DIRECTIONS FOR THIS TASK → Print each of the following records verbatim, with no changes of any kind.

Records of locating words and elements
================================
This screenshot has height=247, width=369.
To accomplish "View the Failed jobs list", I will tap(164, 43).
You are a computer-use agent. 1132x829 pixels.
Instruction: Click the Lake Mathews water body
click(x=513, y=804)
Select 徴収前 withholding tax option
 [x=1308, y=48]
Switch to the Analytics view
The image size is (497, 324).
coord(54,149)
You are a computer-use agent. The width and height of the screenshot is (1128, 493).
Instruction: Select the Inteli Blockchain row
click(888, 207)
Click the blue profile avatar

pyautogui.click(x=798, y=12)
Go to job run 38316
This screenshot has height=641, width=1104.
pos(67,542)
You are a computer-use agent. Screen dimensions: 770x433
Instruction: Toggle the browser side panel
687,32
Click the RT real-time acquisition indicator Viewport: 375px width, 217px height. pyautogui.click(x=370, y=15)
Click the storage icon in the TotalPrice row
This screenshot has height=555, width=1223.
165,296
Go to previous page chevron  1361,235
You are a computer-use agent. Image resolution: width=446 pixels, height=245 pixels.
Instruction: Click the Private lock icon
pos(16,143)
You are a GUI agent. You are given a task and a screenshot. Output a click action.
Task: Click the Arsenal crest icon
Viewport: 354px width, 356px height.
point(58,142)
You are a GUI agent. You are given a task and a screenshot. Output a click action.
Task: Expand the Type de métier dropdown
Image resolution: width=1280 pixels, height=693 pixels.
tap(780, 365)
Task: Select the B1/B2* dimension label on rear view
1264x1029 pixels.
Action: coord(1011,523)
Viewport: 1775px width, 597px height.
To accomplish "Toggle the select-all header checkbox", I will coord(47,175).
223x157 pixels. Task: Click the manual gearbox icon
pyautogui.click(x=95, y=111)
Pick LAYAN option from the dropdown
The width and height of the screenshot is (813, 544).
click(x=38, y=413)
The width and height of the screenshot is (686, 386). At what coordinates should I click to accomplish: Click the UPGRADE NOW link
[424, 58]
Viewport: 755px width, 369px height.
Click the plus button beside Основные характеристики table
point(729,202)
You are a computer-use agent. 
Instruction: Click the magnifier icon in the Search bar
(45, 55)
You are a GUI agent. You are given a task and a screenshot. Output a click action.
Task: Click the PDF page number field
================================
TASK ANSWER →
This screenshot has height=247, width=369.
To accomplish "View the Failed jobs list", I will tap(164, 43).
You are a computer-use agent. 1132x829 pixels.
Instruction: Click the Lake Mathews water body
click(x=513, y=804)
Select 徴収前 withholding tax option
 [x=1308, y=48]
Switch to the Analytics view
The image size is (497, 324).
coord(54,149)
You are a computer-use agent. The width and height of the screenshot is (1128, 493).
Instruction: Select the Inteli Blockchain row
click(888, 207)
Click the blue profile avatar

pyautogui.click(x=798, y=12)
Go to job run 38316
This screenshot has height=641, width=1104.
pos(67,542)
You are a computer-use agent. Screen dimensions: 770x433
Instruction: Toggle the browser side panel
687,32
Click the RT real-time acquisition indicator Viewport: 375px width, 217px height. pyautogui.click(x=370, y=15)
Click the storage icon in the TotalPrice row
This screenshot has height=555, width=1223.
165,296
Go to previous page chevron  1361,235
You are a computer-use agent. Image resolution: width=446 pixels, height=245 pixels.
Instruction: Click the Private lock icon
pos(16,143)
You are a GUI agent. You are given a task and a screenshot. Output a click action.
Task: Click the Arsenal crest icon
Viewport: 354px width, 356px height.
point(58,142)
You are a GUI agent. You are given a task and a screenshot. Output a click action.
Task: Expand the Type de métier dropdown
Image resolution: width=1280 pixels, height=693 pixels.
tap(780, 365)
Task: Select the B1/B2* dimension label on rear view
1264x1029 pixels.
Action: coord(1011,523)
Viewport: 1775px width, 597px height.
To accomplish "Toggle the select-all header checkbox", I will coord(47,175).
223x157 pixels. Task: Click the manual gearbox icon
pyautogui.click(x=95, y=111)
Pick LAYAN option from the dropdown
The width and height of the screenshot is (813, 544).
click(x=38, y=413)
The width and height of the screenshot is (686, 386). At what coordinates should I click to accomplish: Click the UPGRADE NOW link
[424, 58]
Viewport: 755px width, 369px height.
Click the plus button beside Основные характеристики table
point(729,202)
You are a computer-use agent. 
Instruction: Click the magnifier icon in the Search bar
(45, 55)
You are a GUI agent. You are given a task and a screenshot. Output a click action.
Task: Click the PDF page number field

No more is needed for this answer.